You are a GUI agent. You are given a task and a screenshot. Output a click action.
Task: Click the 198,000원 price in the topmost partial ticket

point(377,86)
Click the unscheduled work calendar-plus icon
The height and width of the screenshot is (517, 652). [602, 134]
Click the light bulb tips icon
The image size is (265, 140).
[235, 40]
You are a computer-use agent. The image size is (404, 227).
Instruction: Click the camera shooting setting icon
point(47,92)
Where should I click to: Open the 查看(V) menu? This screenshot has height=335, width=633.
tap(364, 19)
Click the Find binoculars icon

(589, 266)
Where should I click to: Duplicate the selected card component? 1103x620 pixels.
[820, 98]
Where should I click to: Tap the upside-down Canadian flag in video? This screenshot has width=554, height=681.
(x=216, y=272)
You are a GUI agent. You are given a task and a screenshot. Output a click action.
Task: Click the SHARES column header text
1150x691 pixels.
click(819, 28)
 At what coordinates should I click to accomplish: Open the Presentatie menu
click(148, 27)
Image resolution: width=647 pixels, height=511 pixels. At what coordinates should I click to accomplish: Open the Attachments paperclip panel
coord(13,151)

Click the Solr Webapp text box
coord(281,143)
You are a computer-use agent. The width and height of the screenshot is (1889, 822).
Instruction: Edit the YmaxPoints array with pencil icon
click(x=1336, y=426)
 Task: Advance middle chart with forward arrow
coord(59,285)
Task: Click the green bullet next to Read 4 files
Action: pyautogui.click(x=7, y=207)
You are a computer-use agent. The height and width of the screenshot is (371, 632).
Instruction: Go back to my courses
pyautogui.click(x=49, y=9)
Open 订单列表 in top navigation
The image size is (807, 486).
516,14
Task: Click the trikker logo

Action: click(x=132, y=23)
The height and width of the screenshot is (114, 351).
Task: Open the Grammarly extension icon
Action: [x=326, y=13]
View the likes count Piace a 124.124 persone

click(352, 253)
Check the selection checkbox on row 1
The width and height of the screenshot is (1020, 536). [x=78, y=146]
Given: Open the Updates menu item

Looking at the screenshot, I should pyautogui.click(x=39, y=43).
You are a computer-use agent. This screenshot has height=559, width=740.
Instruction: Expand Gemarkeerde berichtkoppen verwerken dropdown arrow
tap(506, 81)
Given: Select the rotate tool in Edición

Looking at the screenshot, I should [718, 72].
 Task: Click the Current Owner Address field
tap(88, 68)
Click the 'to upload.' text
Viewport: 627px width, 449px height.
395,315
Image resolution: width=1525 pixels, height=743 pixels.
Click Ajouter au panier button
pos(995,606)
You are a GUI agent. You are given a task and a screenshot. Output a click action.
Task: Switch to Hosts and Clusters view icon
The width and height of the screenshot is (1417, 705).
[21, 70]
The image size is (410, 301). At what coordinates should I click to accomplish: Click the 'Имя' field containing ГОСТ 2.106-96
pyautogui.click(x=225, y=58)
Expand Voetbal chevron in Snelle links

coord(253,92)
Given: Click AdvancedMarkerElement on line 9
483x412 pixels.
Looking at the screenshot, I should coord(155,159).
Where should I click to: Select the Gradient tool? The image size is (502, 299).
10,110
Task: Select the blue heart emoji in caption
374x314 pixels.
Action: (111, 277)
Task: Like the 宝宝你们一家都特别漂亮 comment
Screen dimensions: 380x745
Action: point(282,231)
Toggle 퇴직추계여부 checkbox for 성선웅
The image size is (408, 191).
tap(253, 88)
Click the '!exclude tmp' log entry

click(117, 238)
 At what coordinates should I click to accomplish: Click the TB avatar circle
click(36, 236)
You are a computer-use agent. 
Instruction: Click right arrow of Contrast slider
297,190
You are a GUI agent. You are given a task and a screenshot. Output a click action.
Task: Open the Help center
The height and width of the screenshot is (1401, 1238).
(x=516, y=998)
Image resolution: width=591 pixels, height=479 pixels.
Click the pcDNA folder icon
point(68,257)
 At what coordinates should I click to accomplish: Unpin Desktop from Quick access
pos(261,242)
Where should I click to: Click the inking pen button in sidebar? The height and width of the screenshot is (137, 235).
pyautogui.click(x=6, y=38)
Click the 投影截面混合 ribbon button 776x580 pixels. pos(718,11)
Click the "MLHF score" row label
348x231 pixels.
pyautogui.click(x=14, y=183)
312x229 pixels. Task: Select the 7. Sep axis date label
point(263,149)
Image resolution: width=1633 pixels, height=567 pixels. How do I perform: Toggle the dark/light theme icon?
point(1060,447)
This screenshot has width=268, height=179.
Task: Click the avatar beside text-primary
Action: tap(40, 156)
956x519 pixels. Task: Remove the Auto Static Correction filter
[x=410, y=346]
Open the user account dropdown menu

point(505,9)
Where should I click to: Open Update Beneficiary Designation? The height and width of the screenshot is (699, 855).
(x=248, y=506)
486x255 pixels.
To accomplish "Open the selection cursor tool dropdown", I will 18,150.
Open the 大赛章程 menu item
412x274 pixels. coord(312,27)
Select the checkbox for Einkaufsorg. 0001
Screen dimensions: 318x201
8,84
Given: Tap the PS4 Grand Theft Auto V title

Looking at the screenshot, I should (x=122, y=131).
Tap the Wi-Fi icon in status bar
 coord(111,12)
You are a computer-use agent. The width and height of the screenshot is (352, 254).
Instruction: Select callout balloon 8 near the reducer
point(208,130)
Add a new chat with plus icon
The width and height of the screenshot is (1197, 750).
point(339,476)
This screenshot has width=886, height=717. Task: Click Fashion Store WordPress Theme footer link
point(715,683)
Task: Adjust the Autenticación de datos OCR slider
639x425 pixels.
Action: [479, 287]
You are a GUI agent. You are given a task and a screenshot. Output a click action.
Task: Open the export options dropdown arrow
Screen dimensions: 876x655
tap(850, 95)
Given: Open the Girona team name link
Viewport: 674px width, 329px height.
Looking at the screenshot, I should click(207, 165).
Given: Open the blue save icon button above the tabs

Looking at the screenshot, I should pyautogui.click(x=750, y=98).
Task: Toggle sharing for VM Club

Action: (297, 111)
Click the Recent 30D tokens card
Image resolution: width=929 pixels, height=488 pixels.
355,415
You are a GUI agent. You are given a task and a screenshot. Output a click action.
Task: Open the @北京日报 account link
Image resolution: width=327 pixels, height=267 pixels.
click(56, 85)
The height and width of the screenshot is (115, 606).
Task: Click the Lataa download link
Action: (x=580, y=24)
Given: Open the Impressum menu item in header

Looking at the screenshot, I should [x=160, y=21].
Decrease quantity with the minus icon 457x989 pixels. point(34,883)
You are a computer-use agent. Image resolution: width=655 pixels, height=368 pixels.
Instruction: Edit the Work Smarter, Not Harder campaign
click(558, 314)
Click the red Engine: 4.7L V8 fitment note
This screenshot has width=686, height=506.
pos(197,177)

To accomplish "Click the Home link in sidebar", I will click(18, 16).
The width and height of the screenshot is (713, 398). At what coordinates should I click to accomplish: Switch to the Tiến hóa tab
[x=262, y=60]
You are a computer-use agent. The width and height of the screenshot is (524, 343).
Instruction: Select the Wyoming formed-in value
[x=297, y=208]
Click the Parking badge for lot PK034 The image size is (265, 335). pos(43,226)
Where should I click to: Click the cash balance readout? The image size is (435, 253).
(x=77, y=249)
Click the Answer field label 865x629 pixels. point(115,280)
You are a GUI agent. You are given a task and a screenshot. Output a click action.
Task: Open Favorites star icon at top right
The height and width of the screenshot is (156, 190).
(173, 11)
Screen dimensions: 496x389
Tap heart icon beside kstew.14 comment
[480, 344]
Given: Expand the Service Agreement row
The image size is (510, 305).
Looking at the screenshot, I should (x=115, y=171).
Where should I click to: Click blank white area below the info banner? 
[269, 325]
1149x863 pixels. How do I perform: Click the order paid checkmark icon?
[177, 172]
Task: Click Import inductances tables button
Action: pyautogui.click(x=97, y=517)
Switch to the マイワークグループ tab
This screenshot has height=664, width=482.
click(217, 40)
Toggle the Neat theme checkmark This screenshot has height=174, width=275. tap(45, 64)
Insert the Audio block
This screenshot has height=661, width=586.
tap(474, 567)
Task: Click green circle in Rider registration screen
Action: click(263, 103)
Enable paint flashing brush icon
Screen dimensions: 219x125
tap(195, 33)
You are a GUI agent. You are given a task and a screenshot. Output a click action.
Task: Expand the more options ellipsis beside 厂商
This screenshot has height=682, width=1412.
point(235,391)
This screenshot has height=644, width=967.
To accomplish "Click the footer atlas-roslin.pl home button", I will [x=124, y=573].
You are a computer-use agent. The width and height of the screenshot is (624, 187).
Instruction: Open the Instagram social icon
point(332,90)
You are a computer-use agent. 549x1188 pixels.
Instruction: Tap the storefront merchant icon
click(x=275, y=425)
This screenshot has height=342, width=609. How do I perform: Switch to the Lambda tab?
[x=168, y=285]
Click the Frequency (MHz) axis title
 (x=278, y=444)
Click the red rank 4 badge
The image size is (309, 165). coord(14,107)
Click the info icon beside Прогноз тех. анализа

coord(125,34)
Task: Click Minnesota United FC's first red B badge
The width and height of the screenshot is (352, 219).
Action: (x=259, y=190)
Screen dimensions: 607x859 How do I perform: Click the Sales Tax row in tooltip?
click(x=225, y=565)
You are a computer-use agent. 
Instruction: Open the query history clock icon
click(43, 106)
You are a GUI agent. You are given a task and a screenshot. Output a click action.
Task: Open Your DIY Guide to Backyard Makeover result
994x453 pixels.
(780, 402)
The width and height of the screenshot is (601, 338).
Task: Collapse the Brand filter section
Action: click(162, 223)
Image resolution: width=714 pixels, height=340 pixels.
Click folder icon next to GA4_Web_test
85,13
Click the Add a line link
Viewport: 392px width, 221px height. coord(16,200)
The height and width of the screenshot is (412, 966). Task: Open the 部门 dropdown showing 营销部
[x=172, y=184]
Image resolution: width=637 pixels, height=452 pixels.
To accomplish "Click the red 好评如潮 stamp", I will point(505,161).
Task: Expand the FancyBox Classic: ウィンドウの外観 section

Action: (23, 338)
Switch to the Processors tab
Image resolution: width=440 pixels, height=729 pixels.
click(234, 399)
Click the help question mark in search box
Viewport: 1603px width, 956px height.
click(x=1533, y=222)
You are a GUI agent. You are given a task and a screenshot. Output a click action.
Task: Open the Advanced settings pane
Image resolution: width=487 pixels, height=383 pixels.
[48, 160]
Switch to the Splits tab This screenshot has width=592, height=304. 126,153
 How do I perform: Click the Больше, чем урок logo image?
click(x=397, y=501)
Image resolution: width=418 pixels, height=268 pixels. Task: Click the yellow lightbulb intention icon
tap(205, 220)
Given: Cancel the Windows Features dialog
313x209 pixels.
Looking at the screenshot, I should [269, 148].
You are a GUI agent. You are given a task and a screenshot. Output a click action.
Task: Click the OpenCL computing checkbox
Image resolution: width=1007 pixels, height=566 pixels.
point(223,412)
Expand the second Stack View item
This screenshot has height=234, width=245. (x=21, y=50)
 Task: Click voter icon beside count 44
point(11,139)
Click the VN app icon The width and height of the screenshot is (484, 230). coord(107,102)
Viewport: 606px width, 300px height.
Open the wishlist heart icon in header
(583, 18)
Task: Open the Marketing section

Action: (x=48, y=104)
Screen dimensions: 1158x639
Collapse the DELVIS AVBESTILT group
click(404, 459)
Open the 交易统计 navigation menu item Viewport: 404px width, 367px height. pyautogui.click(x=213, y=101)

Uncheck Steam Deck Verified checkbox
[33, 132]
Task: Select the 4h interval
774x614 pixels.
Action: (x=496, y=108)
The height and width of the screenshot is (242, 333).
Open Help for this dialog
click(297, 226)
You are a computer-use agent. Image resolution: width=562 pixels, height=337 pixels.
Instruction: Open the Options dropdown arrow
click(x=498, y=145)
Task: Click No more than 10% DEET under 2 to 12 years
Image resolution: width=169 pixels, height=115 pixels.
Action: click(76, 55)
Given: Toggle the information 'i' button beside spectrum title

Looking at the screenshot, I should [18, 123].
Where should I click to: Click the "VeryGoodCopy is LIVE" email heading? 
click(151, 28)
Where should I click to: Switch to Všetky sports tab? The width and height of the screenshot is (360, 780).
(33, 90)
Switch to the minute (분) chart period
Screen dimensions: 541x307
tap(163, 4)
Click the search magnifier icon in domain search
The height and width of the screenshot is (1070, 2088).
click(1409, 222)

━━━━━━━━━━━━━━━━

• [Task item] In the listing above, find the line with "Click the red rank 4 badge" and the line with "Switch to the Processors tab"; set down exactly those two lines and every line between them, nothing more.

• [Result of the exercise]
Click the red rank 4 badge
The image size is (309, 165). coord(14,107)
Click the info icon beside Прогноз тех. анализа

coord(125,34)
Task: Click Minnesota United FC's first red B badge
The width and height of the screenshot is (352, 219).
Action: (x=259, y=190)
Screen dimensions: 607x859 How do I perform: Click the Sales Tax row in tooltip?
click(x=225, y=565)
You are a computer-use agent. 
Instruction: Open the query history clock icon
click(43, 106)
You are a GUI agent. You are given a task and a screenshot. Output a click action.
Task: Open Your DIY Guide to Backyard Makeover result
994x453 pixels.
(780, 402)
The width and height of the screenshot is (601, 338).
Task: Collapse the Brand filter section
Action: click(162, 223)
Image resolution: width=714 pixels, height=340 pixels.
Click folder icon next to GA4_Web_test
85,13
Click the Add a line link
Viewport: 392px width, 221px height. coord(16,200)
The height and width of the screenshot is (412, 966). Task: Open the 部门 dropdown showing 营销部
[x=172, y=184]
Image resolution: width=637 pixels, height=452 pixels.
To accomplish "Click the red 好评如潮 stamp", I will point(505,161).
Task: Expand the FancyBox Classic: ウィンドウの外観 section

Action: (23, 338)
Switch to the Processors tab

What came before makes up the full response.